Write out the listing below line for line, with no changes.

══ Input ══

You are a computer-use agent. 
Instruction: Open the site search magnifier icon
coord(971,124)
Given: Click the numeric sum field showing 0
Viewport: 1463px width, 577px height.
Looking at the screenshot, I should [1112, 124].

═══

# Answer to this task:
You are a computer-use agent. 
Instruction: Open the site search magnifier icon
coord(971,124)
Given: Click the numeric sum field showing 0
Viewport: 1463px width, 577px height.
Looking at the screenshot, I should [1112, 124].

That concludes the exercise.